> **Exercise**
What this exercise calls for is an exact copy of the data.

Saved entries:
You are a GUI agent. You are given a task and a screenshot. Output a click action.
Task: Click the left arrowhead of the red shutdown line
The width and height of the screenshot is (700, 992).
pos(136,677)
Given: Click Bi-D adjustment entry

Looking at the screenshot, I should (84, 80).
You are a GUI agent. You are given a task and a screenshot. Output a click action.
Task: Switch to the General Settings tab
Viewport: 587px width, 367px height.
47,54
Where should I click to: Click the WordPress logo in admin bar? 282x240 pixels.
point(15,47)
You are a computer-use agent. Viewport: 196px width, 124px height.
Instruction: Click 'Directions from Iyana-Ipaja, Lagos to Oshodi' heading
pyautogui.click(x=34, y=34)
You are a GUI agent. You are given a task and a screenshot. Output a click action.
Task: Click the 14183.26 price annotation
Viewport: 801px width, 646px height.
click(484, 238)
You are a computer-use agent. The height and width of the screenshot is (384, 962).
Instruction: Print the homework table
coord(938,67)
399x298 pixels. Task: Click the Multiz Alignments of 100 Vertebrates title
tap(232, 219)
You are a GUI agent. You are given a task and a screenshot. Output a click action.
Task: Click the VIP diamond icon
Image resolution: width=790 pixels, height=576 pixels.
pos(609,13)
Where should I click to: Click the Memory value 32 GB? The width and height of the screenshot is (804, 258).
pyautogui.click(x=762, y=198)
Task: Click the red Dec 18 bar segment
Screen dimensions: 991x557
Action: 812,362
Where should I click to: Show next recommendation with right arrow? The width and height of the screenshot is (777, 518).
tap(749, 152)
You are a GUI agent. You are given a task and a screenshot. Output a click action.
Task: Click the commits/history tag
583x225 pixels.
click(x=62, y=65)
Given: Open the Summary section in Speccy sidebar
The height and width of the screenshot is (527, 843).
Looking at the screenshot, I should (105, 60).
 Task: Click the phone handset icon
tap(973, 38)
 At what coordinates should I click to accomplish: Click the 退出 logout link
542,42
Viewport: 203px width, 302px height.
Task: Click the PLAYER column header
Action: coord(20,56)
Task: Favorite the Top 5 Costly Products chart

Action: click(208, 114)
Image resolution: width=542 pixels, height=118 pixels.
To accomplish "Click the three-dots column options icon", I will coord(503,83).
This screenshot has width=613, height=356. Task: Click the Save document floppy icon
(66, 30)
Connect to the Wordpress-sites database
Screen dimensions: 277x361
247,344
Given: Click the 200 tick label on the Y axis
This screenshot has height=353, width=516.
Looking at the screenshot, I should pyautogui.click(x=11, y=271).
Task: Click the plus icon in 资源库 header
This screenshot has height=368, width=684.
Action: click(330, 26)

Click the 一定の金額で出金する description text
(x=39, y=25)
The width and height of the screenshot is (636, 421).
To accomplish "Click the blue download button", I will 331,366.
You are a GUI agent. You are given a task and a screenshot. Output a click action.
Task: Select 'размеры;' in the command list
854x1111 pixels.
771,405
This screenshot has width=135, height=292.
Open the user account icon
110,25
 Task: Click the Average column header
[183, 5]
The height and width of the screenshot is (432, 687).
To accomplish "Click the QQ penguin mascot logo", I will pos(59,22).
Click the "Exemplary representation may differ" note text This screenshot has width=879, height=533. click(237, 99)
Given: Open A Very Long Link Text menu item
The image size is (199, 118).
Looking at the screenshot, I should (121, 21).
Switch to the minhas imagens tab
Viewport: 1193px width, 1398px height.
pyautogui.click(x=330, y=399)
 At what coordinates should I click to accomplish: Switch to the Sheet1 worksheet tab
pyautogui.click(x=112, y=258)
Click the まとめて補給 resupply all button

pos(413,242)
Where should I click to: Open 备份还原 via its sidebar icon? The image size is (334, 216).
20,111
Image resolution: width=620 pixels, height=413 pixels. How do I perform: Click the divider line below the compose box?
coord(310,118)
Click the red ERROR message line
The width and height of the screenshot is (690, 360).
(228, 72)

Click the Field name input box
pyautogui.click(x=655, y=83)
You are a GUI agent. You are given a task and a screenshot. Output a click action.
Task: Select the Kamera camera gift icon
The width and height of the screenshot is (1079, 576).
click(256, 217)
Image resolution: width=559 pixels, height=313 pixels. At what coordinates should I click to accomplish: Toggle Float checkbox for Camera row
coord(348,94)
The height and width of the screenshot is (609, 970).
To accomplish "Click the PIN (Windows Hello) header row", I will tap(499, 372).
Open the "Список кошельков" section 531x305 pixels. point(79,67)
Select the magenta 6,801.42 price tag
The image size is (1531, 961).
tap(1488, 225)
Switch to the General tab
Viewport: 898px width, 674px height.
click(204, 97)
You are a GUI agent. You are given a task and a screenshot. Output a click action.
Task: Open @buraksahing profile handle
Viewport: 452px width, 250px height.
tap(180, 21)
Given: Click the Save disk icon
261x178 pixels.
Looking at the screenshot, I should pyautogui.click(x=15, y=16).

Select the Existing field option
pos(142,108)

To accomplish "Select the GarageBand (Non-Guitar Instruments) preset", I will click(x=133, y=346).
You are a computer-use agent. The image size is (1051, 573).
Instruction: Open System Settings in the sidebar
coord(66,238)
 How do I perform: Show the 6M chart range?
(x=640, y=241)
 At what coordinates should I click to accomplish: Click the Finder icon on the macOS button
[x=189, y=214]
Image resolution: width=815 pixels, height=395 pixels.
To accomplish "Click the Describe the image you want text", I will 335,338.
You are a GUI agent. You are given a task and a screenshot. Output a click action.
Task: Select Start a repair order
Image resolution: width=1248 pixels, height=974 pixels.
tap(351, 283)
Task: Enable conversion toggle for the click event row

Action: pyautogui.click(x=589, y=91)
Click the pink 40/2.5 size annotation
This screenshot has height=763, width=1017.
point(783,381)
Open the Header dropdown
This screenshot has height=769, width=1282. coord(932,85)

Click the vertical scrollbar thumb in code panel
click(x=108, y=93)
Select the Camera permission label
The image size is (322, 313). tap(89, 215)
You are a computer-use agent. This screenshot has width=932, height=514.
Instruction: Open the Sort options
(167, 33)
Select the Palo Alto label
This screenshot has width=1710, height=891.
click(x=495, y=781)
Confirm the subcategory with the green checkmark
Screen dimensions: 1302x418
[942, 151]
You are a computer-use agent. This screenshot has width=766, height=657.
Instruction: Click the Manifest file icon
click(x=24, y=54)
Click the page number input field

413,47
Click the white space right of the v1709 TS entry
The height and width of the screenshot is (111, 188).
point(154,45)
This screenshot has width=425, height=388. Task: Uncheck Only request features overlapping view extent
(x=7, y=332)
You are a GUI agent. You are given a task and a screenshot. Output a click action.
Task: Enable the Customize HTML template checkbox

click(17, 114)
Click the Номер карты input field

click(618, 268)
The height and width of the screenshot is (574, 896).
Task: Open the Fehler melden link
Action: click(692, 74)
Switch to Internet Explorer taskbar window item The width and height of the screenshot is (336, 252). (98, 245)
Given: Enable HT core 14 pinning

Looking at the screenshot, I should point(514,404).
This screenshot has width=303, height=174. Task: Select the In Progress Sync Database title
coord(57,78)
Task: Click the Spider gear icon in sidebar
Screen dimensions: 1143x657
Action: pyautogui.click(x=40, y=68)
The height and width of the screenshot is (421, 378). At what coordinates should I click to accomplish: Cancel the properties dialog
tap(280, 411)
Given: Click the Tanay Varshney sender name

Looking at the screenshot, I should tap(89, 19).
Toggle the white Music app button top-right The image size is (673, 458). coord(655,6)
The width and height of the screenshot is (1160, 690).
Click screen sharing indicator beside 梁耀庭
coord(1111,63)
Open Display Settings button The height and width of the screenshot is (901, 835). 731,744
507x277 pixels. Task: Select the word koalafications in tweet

> **Written solution**
You are a GUI agent. You are given a task and a screenshot. Output a click action.
Task: Click the left arrowhead of the red shutdown line
The width and height of the screenshot is (700, 992).
pos(136,677)
Given: Click Bi-D adjustment entry

Looking at the screenshot, I should (84, 80).
You are a GUI agent. You are given a task and a screenshot. Output a click action.
Task: Switch to the General Settings tab
Viewport: 587px width, 367px height.
47,54
Where should I click to: Click the WordPress logo in admin bar? 282x240 pixels.
point(15,47)
You are a computer-use agent. Viewport: 196px width, 124px height.
Instruction: Click 'Directions from Iyana-Ipaja, Lagos to Oshodi' heading
pyautogui.click(x=34, y=34)
You are a GUI agent. You are given a task and a screenshot. Output a click action.
Task: Click the 14183.26 price annotation
Viewport: 801px width, 646px height.
click(484, 238)
You are a computer-use agent. The height and width of the screenshot is (384, 962).
Instruction: Print the homework table
coord(938,67)
399x298 pixels. Task: Click the Multiz Alignments of 100 Vertebrates title
tap(232, 219)
You are a GUI agent. You are given a task and a screenshot. Output a click action.
Task: Click the VIP diamond icon
Image resolution: width=790 pixels, height=576 pixels.
pos(609,13)
Where should I click to: Click the Memory value 32 GB? The width and height of the screenshot is (804, 258).
pyautogui.click(x=762, y=198)
Task: Click the red Dec 18 bar segment
Screen dimensions: 991x557
Action: 812,362
Where should I click to: Show next recommendation with right arrow? The width and height of the screenshot is (777, 518).
tap(749, 152)
You are a GUI agent. You are given a task and a screenshot. Output a click action.
Task: Click the commits/history tag
583x225 pixels.
click(x=62, y=65)
Given: Open the Summary section in Speccy sidebar
The height and width of the screenshot is (527, 843).
Looking at the screenshot, I should (105, 60).
 Task: Click the phone handset icon
tap(973, 38)
 At what coordinates should I click to accomplish: Click the 退出 logout link
542,42
Viewport: 203px width, 302px height.
Task: Click the PLAYER column header
Action: coord(20,56)
Task: Favorite the Top 5 Costly Products chart

Action: click(208, 114)
Image resolution: width=542 pixels, height=118 pixels.
To accomplish "Click the three-dots column options icon", I will coord(503,83).
This screenshot has width=613, height=356. Task: Click the Save document floppy icon
(66, 30)
Connect to the Wordpress-sites database
Screen dimensions: 277x361
247,344
Given: Click the 200 tick label on the Y axis
This screenshot has height=353, width=516.
Looking at the screenshot, I should pyautogui.click(x=11, y=271).
Task: Click the plus icon in 资源库 header
This screenshot has height=368, width=684.
Action: click(330, 26)

Click the 一定の金額で出金する description text
(x=39, y=25)
The width and height of the screenshot is (636, 421).
To accomplish "Click the blue download button", I will 331,366.
You are a GUI agent. You are given a task and a screenshot. Output a click action.
Task: Select 'размеры;' in the command list
854x1111 pixels.
771,405
This screenshot has width=135, height=292.
Open the user account icon
110,25
 Task: Click the Average column header
[183, 5]
The height and width of the screenshot is (432, 687).
To accomplish "Click the QQ penguin mascot logo", I will pos(59,22).
Click the "Exemplary representation may differ" note text This screenshot has width=879, height=533. click(237, 99)
Given: Open A Very Long Link Text menu item
The image size is (199, 118).
Looking at the screenshot, I should (121, 21).
Switch to the minhas imagens tab
Viewport: 1193px width, 1398px height.
pyautogui.click(x=330, y=399)
 At what coordinates should I click to accomplish: Switch to the Sheet1 worksheet tab
pyautogui.click(x=112, y=258)
Click the まとめて補給 resupply all button

pos(413,242)
Where should I click to: Open 备份还原 via its sidebar icon? The image size is (334, 216).
20,111
Image resolution: width=620 pixels, height=413 pixels. How do I perform: Click the divider line below the compose box?
coord(310,118)
Click the red ERROR message line
The width and height of the screenshot is (690, 360).
(228, 72)

Click the Field name input box
pyautogui.click(x=655, y=83)
You are a GUI agent. You are given a task and a screenshot. Output a click action.
Task: Select the Kamera camera gift icon
The width and height of the screenshot is (1079, 576).
click(256, 217)
Image resolution: width=559 pixels, height=313 pixels. At what coordinates should I click to accomplish: Toggle Float checkbox for Camera row
coord(348,94)
The height and width of the screenshot is (609, 970).
To accomplish "Click the PIN (Windows Hello) header row", I will tap(499, 372).
Open the "Список кошельков" section 531x305 pixels. point(79,67)
Select the magenta 6,801.42 price tag
The image size is (1531, 961).
tap(1488, 225)
Switch to the General tab
Viewport: 898px width, 674px height.
click(204, 97)
You are a GUI agent. You are given a task and a screenshot. Output a click action.
Task: Open @buraksahing profile handle
Viewport: 452px width, 250px height.
tap(180, 21)
Given: Click the Save disk icon
261x178 pixels.
Looking at the screenshot, I should pyautogui.click(x=15, y=16).

Select the Existing field option
pos(142,108)

To accomplish "Select the GarageBand (Non-Guitar Instruments) preset", I will click(x=133, y=346).
You are a computer-use agent. The image size is (1051, 573).
Instruction: Open System Settings in the sidebar
coord(66,238)
 How do I perform: Show the 6M chart range?
(x=640, y=241)
 At what coordinates should I click to accomplish: Click the Finder icon on the macOS button
[x=189, y=214]
Image resolution: width=815 pixels, height=395 pixels.
To accomplish "Click the Describe the image you want text", I will 335,338.
You are a GUI agent. You are given a task and a screenshot. Output a click action.
Task: Select Start a repair order
Image resolution: width=1248 pixels, height=974 pixels.
tap(351, 283)
Task: Enable conversion toggle for the click event row

Action: pyautogui.click(x=589, y=91)
Click the pink 40/2.5 size annotation
This screenshot has height=763, width=1017.
point(783,381)
Open the Header dropdown
This screenshot has height=769, width=1282. coord(932,85)

Click the vertical scrollbar thumb in code panel
click(x=108, y=93)
Select the Camera permission label
The image size is (322, 313). tap(89, 215)
You are a computer-use agent. This screenshot has width=932, height=514.
Instruction: Open the Sort options
(167, 33)
Select the Palo Alto label
This screenshot has width=1710, height=891.
click(x=495, y=781)
Confirm the subcategory with the green checkmark
Screen dimensions: 1302x418
[942, 151]
You are a computer-use agent. This screenshot has width=766, height=657.
Instruction: Click the Manifest file icon
click(x=24, y=54)
Click the page number input field

413,47
Click the white space right of the v1709 TS entry
The height and width of the screenshot is (111, 188).
point(154,45)
This screenshot has width=425, height=388. Task: Uncheck Only request features overlapping view extent
(x=7, y=332)
You are a GUI agent. You are given a task and a screenshot. Output a click action.
Task: Enable the Customize HTML template checkbox

click(17, 114)
Click the Номер карты input field

click(618, 268)
The height and width of the screenshot is (574, 896).
Task: Open the Fehler melden link
Action: click(692, 74)
Switch to Internet Explorer taskbar window item The width and height of the screenshot is (336, 252). (98, 245)
Given: Enable HT core 14 pinning

Looking at the screenshot, I should point(514,404).
This screenshot has width=303, height=174. Task: Select the In Progress Sync Database title
coord(57,78)
Task: Click the Spider gear icon in sidebar
Screen dimensions: 1143x657
Action: pyautogui.click(x=40, y=68)
The height and width of the screenshot is (421, 378). At what coordinates should I click to accomplish: Cancel the properties dialog
tap(280, 411)
Given: Click the Tanay Varshney sender name

Looking at the screenshot, I should tap(89, 19).
Toggle the white Music app button top-right The image size is (673, 458). coord(655,6)
The width and height of the screenshot is (1160, 690).
Click screen sharing indicator beside 梁耀庭
coord(1111,63)
Open Display Settings button The height and width of the screenshot is (901, 835). 731,744
507x277 pixels. Task: Select the word koalafications in tweet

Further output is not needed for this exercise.